### [Instruction]
Write out the Globular overview word for word from "## 1-categorical presentations" to "recommend the Chrome browser.".

>> START Passage shown

# nLab Globular

Contents

### Context

#### Higher category theory

higher category theory

## 1-categorical presentations

The initial release of Globular works best in the Chrome browser. For discussion, go to the nForum thread.

# Contents

## Introduction

### Overview

Globular is a web-based proof assistant for finitely-presented semistrict globular higher categories. It allows one to formalize higher-categorical proofs in finitely-presented n-categories, visualize them as string diagrams, and share them with collaborators, or with the world. It is available at this address:

We recommend the Chrome browser.

Globular currently operates up to the level of 4-categories. By the yoga of k-tuply monoidal n-categories, this also allows one to construct proofs in the following settings:

• Monoidal 3-category
• Monoidal 2-category, optionally with a braiding
• Monoidal category, optionally with a braiding or symmetry

The model of semistrict higher categories that Globular uses puts all the weak structure in the interchangers, and higher associated structures. At the level of 3-categories, Globular implements the axioms of a Gray category; since every tricategory is known to be equivalent to a semistrict 3-category, this means that any algebraic proof in a finitely-presented tricategory can be formalized. At the level of 4-categories, this is an implementation of a new definition of semistrict 4-category which is not yet published, and for which it is conjectured that every weak 4-category is equivalent to a semistrict 4-category.

Globular is free to use, and open-source. There is a lot to be done, on both a theoretical and practical level, and anybody can get involved with development. If you are interested, please get in touch with Jamie Vicary. Globular has been developed in the Quantum Group of the Department of Computer Science at the University of Oxford, by Krzysztof Bar, Katherine Casey, Aleks Kissinger, Jamie Vicary and Caspar Wylie.

>> END Passage shown
>> START Supplied entries

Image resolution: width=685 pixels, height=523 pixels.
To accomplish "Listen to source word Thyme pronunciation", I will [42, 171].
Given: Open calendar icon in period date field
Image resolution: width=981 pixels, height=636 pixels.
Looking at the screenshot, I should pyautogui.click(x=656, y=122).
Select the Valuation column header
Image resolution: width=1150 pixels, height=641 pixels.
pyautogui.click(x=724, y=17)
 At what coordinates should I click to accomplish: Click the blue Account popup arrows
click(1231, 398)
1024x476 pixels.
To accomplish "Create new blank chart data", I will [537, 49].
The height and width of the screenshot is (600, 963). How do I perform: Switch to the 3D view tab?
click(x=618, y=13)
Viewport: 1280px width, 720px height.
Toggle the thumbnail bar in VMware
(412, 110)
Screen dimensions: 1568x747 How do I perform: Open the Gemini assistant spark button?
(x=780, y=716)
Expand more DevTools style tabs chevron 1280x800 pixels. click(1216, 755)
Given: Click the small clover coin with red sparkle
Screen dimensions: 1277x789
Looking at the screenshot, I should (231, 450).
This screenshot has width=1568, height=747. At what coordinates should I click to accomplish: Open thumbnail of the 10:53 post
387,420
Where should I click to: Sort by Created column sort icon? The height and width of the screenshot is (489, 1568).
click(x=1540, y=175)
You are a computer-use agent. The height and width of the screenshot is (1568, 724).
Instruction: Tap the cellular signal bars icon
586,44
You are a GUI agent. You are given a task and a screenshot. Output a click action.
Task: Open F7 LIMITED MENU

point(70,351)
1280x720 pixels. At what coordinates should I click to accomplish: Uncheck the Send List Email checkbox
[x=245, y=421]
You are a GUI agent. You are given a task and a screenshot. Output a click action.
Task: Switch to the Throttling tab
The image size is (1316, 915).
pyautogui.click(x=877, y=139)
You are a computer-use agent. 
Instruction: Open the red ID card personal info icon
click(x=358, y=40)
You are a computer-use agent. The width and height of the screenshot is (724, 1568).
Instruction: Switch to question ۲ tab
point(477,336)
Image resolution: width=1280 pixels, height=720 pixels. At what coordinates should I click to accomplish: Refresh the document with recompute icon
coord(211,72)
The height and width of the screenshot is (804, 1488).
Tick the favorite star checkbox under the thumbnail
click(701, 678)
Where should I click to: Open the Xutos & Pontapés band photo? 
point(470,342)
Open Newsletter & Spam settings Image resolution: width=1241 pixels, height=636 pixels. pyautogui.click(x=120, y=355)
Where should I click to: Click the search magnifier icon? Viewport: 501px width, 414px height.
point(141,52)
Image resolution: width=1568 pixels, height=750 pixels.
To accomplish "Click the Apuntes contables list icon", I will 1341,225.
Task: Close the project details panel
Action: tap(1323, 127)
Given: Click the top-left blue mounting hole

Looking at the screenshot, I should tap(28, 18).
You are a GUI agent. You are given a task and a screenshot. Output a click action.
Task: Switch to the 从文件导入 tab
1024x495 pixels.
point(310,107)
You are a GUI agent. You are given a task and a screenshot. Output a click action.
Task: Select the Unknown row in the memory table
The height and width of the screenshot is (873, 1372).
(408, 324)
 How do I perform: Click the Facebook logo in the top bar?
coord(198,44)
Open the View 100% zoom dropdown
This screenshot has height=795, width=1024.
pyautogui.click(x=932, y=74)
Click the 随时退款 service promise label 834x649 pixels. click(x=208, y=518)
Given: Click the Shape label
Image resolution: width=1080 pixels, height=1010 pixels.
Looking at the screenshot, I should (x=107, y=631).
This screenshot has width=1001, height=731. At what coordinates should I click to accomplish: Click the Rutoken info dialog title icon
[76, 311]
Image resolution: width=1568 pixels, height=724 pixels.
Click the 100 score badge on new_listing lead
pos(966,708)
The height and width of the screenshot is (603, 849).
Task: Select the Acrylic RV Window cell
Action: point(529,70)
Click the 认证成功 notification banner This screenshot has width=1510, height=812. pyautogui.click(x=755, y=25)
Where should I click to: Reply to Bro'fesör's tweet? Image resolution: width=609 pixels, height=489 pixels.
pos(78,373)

>> END Supplied entries

### [Exercise result]
## 1-categorical presentations

The initial release of Globular works best in the Chrome browser. For discussion, go to the nForum thread.

# Contents

## Introduction

### Overview

Globular is a web-based proof assistant for finitely-presented semistrict globular higher categories. It allows one to formalize higher-categorical proofs in finitely-presented n-categories, visualize them as string diagrams, and share them with collaborators, or with the world. It is available at this address:

We recommend the Chrome browser.